> _EXCERPT TO READ_:
-- BEGIN --
I was a fan of the BFT, a decently challenging ruck march (easier for those who wear a ruck by trade) followed by an upper body dig and a casualty carry/drag.
It was actually a test that made you sweat, yet still easily achieveable

So to answer your question. you won't have a difficult time, if you can do a 1km jog, lift 25 pounds up an down a few dozen times and pull a wheel barrow, your fit enough for the FORCE test.


----------



## faivious (15 Jun 2015)

Poacher434 said:
			
		

> There is already talk regarding replacing the FORCE test for some trades.
> 
> The test is too easy, a career where each individual should be in good shape, fit to fight, and fit enough to carry out an attack, I have heared countless people say things along the lines that it's oriented for the majority who are in supporter positions and non combat arms; though the way of the military is soldier first. Which is why all land trades do a BMQL which is essentially a super condensed infantry course.
> 
> ...



Completely agree on the fact that the FORCE test is a flipping joke, and the only real way to fail it is if you're incredibly unfit or failed to listen to the proper testing instructions.
To put it into perspective, I had a AC Joint Sprain on my shoulder two days before my testing, and managed to complete each testing with little effort.
Granted though, that I am a very physically active individual...

I think the reason they lowered the standards (correct me if I'm wrong), is to let applicants have a chance to actually get through to BMQ/BMOQ and let their fate be determined there.


----------



## Poacher434 (15 Jun 2015)

faivious said:
			
		

> I think the reason they lowered the standards (correct me if I'm wrong), is to let applicants have a chance to actually get through to BMQ/BMOQ and let their fate be determined there.



I can see the logic behind it, but with the recruiting restraints and the lack of line serials open for recruits in most units, I don't think a unit/division is willing to recruit and send that unfit of a member on BM(O)Q when there are other applicants whom are more fit for the task.
-- END --
> _DATA SUPPLIED_:
-- BEGIN --
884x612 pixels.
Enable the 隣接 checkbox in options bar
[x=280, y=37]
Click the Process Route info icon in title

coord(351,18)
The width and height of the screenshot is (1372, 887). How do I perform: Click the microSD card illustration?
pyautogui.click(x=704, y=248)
-- END --
-- BEGIN --
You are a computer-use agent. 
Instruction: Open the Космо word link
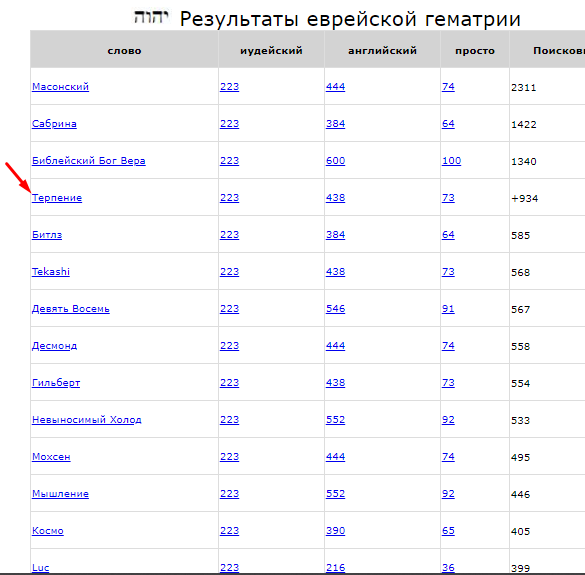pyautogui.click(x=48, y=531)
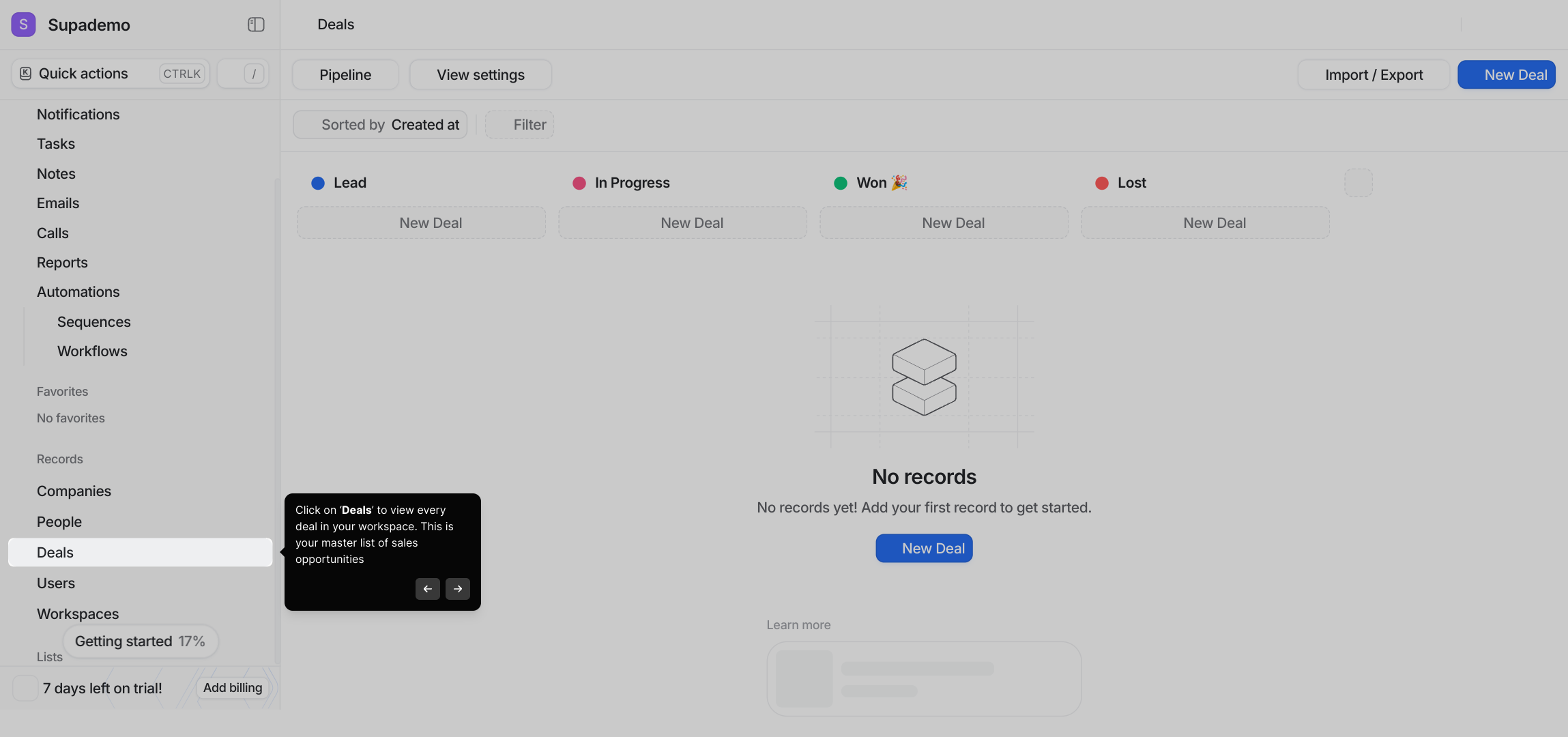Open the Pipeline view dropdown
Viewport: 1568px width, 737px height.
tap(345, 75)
-- END --
-- BEGIN --
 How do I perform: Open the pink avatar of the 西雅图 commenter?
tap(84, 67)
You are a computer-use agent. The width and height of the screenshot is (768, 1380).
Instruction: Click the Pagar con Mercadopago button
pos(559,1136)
-- END --
> _TASK STATEMENT_:
Reproduce everything in the forum thread about the FORCE test from "To put it into" down to "physically active individual...". You can leave the entries aside.

> _ANSWER TO THE PROBLEM_:
To put it into perspective, I had a AC Joint Sprain on my shoulder two days before my testing, and managed to complete each testing with little effort.
Granted though, that I am a very physically active individual...